* ABOUT THIS EXERCISE: Please copy out the records that follow exactly as they stand.

[Stored data]
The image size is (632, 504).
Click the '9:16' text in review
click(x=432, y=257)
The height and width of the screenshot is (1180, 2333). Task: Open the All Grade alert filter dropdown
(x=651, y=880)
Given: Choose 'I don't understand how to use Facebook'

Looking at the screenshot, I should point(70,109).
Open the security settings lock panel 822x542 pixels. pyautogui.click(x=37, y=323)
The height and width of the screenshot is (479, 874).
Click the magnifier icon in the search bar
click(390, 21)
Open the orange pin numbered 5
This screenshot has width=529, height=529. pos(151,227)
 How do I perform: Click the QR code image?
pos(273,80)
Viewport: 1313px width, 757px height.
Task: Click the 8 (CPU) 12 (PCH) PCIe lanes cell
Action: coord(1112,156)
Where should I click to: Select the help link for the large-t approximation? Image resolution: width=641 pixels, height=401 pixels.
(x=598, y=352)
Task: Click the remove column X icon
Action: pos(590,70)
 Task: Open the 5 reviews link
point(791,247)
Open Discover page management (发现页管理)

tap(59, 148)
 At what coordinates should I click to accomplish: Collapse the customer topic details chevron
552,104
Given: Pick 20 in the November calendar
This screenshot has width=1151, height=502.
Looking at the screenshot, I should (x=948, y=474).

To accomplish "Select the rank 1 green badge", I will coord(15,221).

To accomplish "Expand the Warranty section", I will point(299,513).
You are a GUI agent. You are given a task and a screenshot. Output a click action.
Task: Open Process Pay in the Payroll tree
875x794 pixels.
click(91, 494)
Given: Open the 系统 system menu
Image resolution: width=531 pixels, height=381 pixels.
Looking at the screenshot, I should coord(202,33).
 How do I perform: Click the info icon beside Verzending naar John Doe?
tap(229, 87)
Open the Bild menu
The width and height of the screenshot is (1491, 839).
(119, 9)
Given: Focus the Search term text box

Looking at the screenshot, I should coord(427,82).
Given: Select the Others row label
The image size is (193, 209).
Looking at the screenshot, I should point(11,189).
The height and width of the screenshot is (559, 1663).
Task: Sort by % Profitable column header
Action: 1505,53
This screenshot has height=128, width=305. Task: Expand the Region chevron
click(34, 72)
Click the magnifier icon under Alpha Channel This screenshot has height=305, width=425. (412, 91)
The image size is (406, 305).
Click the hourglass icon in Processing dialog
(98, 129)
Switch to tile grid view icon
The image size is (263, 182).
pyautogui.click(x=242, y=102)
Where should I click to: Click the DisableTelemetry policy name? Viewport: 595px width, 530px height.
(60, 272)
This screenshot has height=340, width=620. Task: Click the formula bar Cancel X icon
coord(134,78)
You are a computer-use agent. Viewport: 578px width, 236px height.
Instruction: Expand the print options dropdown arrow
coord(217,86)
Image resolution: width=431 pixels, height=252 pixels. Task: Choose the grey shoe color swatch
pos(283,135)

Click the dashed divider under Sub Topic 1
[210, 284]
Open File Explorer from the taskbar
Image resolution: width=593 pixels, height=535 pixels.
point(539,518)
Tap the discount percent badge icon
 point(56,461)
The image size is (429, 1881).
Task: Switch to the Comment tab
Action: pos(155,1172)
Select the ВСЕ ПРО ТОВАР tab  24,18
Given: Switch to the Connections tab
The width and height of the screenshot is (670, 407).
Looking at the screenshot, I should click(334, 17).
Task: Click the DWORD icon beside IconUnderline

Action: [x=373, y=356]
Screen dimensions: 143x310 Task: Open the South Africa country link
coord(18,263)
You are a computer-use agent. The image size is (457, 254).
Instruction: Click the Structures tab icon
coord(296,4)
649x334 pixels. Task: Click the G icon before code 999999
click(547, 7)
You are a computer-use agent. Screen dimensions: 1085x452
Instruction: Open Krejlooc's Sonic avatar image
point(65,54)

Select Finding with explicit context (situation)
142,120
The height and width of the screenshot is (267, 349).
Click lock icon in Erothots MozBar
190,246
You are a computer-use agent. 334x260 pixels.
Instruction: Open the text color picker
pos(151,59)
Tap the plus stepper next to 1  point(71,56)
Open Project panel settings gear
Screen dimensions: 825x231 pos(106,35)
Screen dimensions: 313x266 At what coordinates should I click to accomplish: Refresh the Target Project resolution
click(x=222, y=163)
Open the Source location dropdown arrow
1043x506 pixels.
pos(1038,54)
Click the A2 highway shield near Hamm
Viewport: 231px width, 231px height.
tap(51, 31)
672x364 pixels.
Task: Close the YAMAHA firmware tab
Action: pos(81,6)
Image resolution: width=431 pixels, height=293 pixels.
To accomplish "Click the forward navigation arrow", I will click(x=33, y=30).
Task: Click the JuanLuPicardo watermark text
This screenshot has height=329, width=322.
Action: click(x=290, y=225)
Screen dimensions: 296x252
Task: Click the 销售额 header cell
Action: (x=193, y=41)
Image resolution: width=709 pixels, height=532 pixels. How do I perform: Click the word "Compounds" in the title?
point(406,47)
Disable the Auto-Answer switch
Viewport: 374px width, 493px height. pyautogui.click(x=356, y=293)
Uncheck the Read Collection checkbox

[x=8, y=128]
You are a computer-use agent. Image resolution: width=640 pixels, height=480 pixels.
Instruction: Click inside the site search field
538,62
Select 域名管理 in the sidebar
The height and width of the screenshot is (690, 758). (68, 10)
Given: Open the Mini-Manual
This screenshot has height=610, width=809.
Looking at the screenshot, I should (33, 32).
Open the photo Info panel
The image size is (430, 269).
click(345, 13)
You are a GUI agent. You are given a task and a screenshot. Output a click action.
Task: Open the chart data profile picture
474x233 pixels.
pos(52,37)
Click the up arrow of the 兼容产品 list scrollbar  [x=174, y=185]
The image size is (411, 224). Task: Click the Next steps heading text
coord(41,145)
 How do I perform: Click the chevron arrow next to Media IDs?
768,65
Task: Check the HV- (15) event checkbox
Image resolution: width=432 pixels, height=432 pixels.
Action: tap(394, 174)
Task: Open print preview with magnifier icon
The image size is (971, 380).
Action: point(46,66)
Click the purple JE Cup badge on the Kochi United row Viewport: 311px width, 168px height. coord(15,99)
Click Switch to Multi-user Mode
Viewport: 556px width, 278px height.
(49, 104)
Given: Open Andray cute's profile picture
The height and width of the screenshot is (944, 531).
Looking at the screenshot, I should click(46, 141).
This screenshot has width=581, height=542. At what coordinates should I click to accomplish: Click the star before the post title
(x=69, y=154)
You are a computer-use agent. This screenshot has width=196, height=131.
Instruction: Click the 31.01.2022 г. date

* ANSWER SPACE:
The image size is (632, 504).
Click the '9:16' text in review
click(x=432, y=257)
The height and width of the screenshot is (1180, 2333). Task: Open the All Grade alert filter dropdown
(x=651, y=880)
Given: Choose 'I don't understand how to use Facebook'

Looking at the screenshot, I should point(70,109).
Open the security settings lock panel 822x542 pixels. pyautogui.click(x=37, y=323)
The height and width of the screenshot is (479, 874).
Click the magnifier icon in the search bar
click(390, 21)
Open the orange pin numbered 5
This screenshot has width=529, height=529. pos(151,227)
 How do I perform: Click the QR code image?
pos(273,80)
Viewport: 1313px width, 757px height.
Task: Click the 8 (CPU) 12 (PCH) PCIe lanes cell
Action: coord(1112,156)
Where should I click to: Select the help link for the large-t approximation? Image resolution: width=641 pixels, height=401 pixels.
(x=598, y=352)
Task: Click the remove column X icon
Action: pos(590,70)
 Task: Open the 5 reviews link
point(791,247)
Open Discover page management (发现页管理)

tap(59, 148)
 At what coordinates should I click to accomplish: Collapse the customer topic details chevron
552,104
Given: Pick 20 in the November calendar
This screenshot has width=1151, height=502.
Looking at the screenshot, I should (x=948, y=474).

To accomplish "Select the rank 1 green badge", I will coord(15,221).

To accomplish "Expand the Warranty section", I will point(299,513).
You are a GUI agent. You are given a task and a screenshot. Output a click action.
Task: Open Process Pay in the Payroll tree
875x794 pixels.
click(91, 494)
Given: Open the 系统 system menu
Image resolution: width=531 pixels, height=381 pixels.
Looking at the screenshot, I should coord(202,33).
 How do I perform: Click the info icon beside Verzending naar John Doe?
tap(229, 87)
Open the Bild menu
The width and height of the screenshot is (1491, 839).
(119, 9)
Given: Focus the Search term text box

Looking at the screenshot, I should coord(427,82).
Given: Select the Others row label
The image size is (193, 209).
Looking at the screenshot, I should point(11,189).
The height and width of the screenshot is (559, 1663).
Task: Sort by % Profitable column header
Action: 1505,53
This screenshot has height=128, width=305. Task: Expand the Region chevron
click(34, 72)
Click the magnifier icon under Alpha Channel This screenshot has height=305, width=425. (412, 91)
The image size is (406, 305).
Click the hourglass icon in Processing dialog
(98, 129)
Switch to tile grid view icon
The image size is (263, 182).
pyautogui.click(x=242, y=102)
Where should I click to: Click the DisableTelemetry policy name? Viewport: 595px width, 530px height.
(60, 272)
This screenshot has height=340, width=620. Task: Click the formula bar Cancel X icon
coord(134,78)
You are a computer-use agent. Viewport: 578px width, 236px height.
Instruction: Expand the print options dropdown arrow
coord(217,86)
Image resolution: width=431 pixels, height=252 pixels. Task: Choose the grey shoe color swatch
pos(283,135)

Click the dashed divider under Sub Topic 1
[210, 284]
Open File Explorer from the taskbar
Image resolution: width=593 pixels, height=535 pixels.
point(539,518)
Tap the discount percent badge icon
 point(56,461)
The image size is (429, 1881).
Task: Switch to the Comment tab
Action: pos(155,1172)
Select the ВСЕ ПРО ТОВАР tab  24,18
Given: Switch to the Connections tab
The width and height of the screenshot is (670, 407).
Looking at the screenshot, I should click(334, 17).
Task: Click the DWORD icon beside IconUnderline

Action: [x=373, y=356]
Screen dimensions: 143x310 Task: Open the South Africa country link
coord(18,263)
You are a computer-use agent. The image size is (457, 254).
Instruction: Click the Structures tab icon
coord(296,4)
649x334 pixels. Task: Click the G icon before code 999999
click(547, 7)
You are a computer-use agent. Screen dimensions: 1085x452
Instruction: Open Krejlooc's Sonic avatar image
point(65,54)

Select Finding with explicit context (situation)
142,120
The height and width of the screenshot is (267, 349).
Click lock icon in Erothots MozBar
190,246
You are a computer-use agent. 334x260 pixels.
Instruction: Open the text color picker
pos(151,59)
Tap the plus stepper next to 1  point(71,56)
Open Project panel settings gear
Screen dimensions: 825x231 pos(106,35)
Screen dimensions: 313x266 At what coordinates should I click to accomplish: Refresh the Target Project resolution
click(x=222, y=163)
Open the Source location dropdown arrow
1043x506 pixels.
pos(1038,54)
Click the A2 highway shield near Hamm
Viewport: 231px width, 231px height.
tap(51, 31)
672x364 pixels.
Task: Close the YAMAHA firmware tab
Action: pos(81,6)
Image resolution: width=431 pixels, height=293 pixels.
To accomplish "Click the forward navigation arrow", I will click(x=33, y=30).
Task: Click the JuanLuPicardo watermark text
This screenshot has height=329, width=322.
Action: click(x=290, y=225)
Screen dimensions: 296x252
Task: Click the 销售额 header cell
Action: (x=193, y=41)
Image resolution: width=709 pixels, height=532 pixels. How do I perform: Click the word "Compounds" in the title?
point(406,47)
Disable the Auto-Answer switch
Viewport: 374px width, 493px height. pyautogui.click(x=356, y=293)
Uncheck the Read Collection checkbox

[x=8, y=128]
You are a computer-use agent. Image resolution: width=640 pixels, height=480 pixels.
Instruction: Click inside the site search field
538,62
Select 域名管理 in the sidebar
The height and width of the screenshot is (690, 758). (68, 10)
Given: Open the Mini-Manual
This screenshot has height=610, width=809.
Looking at the screenshot, I should (33, 32).
Open the photo Info panel
The image size is (430, 269).
click(345, 13)
You are a GUI agent. You are given a task and a screenshot. Output a click action.
Task: Open the chart data profile picture
474x233 pixels.
pos(52,37)
Click the up arrow of the 兼容产品 list scrollbar  [x=174, y=185]
The image size is (411, 224). Task: Click the Next steps heading text
coord(41,145)
 How do I perform: Click the chevron arrow next to Media IDs?
768,65
Task: Check the HV- (15) event checkbox
Image resolution: width=432 pixels, height=432 pixels.
Action: tap(394, 174)
Task: Open print preview with magnifier icon
The image size is (971, 380).
Action: point(46,66)
Click the purple JE Cup badge on the Kochi United row Viewport: 311px width, 168px height. coord(15,99)
Click Switch to Multi-user Mode
Viewport: 556px width, 278px height.
(49, 104)
Given: Open Andray cute's profile picture
The height and width of the screenshot is (944, 531).
Looking at the screenshot, I should click(46, 141).
This screenshot has width=581, height=542. At what coordinates should I click to accomplish: Click the star before the post title
(x=69, y=154)
You are a computer-use agent. This screenshot has width=196, height=131.
Instruction: Click the 31.01.2022 г. date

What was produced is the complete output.